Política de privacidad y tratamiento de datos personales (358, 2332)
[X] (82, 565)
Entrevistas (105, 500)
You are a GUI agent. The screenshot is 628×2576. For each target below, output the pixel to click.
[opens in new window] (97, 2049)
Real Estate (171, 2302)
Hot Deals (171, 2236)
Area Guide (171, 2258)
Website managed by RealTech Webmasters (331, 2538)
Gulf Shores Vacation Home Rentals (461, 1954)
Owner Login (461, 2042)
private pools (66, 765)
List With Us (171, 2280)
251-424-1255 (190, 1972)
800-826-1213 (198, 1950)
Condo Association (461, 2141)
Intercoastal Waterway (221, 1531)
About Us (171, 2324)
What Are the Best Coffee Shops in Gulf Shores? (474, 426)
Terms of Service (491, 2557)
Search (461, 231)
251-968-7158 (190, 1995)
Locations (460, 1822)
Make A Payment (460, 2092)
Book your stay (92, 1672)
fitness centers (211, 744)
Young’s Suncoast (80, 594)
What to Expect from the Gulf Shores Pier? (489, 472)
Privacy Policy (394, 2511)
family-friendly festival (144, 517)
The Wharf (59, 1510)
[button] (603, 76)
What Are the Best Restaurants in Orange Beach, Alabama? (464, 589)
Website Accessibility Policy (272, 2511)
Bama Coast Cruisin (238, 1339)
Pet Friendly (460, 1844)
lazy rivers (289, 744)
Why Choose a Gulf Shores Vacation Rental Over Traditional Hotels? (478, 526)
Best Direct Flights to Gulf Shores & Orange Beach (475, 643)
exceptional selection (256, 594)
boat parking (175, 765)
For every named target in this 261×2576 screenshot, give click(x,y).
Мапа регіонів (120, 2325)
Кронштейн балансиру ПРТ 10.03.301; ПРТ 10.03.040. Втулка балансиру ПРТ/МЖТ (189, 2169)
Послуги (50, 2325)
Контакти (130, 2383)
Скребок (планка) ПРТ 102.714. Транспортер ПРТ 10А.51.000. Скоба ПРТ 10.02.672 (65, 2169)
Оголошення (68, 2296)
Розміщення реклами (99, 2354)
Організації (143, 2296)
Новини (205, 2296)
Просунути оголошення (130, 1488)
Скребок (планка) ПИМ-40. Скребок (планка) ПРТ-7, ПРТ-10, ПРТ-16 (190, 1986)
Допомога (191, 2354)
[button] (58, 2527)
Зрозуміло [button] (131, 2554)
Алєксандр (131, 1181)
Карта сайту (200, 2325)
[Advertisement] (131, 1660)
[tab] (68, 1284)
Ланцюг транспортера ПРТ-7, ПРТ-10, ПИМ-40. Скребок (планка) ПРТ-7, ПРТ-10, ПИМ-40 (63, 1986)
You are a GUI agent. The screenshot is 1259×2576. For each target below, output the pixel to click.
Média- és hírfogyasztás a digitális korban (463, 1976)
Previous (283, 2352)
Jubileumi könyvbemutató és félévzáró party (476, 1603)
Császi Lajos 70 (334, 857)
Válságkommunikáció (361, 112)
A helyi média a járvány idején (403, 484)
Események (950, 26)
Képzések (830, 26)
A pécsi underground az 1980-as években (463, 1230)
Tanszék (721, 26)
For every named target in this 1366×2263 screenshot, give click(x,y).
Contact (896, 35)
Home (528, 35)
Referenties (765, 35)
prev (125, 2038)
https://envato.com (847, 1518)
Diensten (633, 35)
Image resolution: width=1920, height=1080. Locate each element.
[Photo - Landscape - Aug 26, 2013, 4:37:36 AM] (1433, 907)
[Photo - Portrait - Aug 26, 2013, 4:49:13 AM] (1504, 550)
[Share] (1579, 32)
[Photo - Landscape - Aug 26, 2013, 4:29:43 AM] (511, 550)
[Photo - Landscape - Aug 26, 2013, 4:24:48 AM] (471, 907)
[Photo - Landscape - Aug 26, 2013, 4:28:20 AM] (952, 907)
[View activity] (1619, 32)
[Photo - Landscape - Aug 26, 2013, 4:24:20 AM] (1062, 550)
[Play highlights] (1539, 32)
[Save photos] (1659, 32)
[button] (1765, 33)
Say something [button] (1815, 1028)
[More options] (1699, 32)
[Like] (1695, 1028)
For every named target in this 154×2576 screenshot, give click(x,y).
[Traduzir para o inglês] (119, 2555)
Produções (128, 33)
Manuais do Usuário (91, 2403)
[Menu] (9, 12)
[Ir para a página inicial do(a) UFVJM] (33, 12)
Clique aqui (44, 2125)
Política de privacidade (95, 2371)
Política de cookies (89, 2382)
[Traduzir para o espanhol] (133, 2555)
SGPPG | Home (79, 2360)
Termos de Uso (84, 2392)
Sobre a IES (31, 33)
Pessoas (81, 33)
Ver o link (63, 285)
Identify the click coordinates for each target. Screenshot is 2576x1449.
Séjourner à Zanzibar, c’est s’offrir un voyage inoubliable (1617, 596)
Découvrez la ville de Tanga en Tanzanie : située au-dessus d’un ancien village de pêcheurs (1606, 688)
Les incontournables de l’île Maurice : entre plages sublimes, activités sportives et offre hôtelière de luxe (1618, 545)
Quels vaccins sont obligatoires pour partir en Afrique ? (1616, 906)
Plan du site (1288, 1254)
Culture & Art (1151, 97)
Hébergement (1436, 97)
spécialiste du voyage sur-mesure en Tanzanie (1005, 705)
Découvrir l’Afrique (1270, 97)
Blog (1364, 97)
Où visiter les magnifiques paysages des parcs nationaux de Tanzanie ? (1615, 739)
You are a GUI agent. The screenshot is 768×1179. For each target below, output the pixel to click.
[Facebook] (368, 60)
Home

WORK INSTRUCTION: Begin with the first line of the records and finish with the line containing "Просунути оголошення (130, 1488)". Reproduce those lines exactly, both ends included, and nothing else.

EXERCISE SOLUTION:
Política de privacidad y tratamiento de datos personales (358, 2332)
[X] (82, 565)
Entrevistas (105, 500)
You are a GUI agent. The screenshot is 628×2576. For each target below, output the pixel to click.
[opens in new window] (97, 2049)
Real Estate (171, 2302)
Hot Deals (171, 2236)
Area Guide (171, 2258)
Website managed by RealTech Webmasters (331, 2538)
Gulf Shores Vacation Home Rentals (461, 1954)
Owner Login (461, 2042)
private pools (66, 765)
List With Us (171, 2280)
251-424-1255 (190, 1972)
800-826-1213 (198, 1950)
Condo Association (461, 2141)
Intercoastal Waterway (221, 1531)
About Us (171, 2324)
What Are the Best Coffee Shops in Gulf Shores? (474, 426)
Terms of Service (491, 2557)
Search (461, 231)
251-968-7158 (190, 1995)
Locations (460, 1822)
Make A Payment (460, 2092)
Book your stay (92, 1672)
fitness centers (211, 744)
Young’s Suncoast (80, 594)
What to Expect from the Gulf Shores Pier? (489, 472)
Privacy Policy (394, 2511)
family-friendly festival (144, 517)
The Wharf (59, 1510)
[button] (603, 76)
What Are the Best Restaurants in Orange Beach, Alabama? (464, 589)
Website Accessibility Policy (272, 2511)
Bama Coast Cruisin (238, 1339)
Pet Friendly (460, 1844)
lazy rivers (289, 744)
Why Choose a Gulf Shores Vacation Rental Over Traditional Hotels? (478, 526)
Best Direct Flights to Gulf Shores & Orange Beach (475, 643)
exceptional selection (256, 594)
boat parking (175, 765)
For every named target in this 261×2576 screenshot, give click(x,y).
Мапа регіонів (120, 2325)
Кронштейн балансиру ПРТ 10.03.301; ПРТ 10.03.040. Втулка балансиру ПРТ/МЖТ (189, 2169)
Послуги (50, 2325)
Контакти (130, 2383)
Скребок (планка) ПРТ 102.714. Транспортер ПРТ 10А.51.000. Скоба ПРТ 10.02.672 (65, 2169)
Оголошення (68, 2296)
Розміщення реклами (99, 2354)
Організації (143, 2296)
Новини (205, 2296)
Просунути оголошення (130, 1488)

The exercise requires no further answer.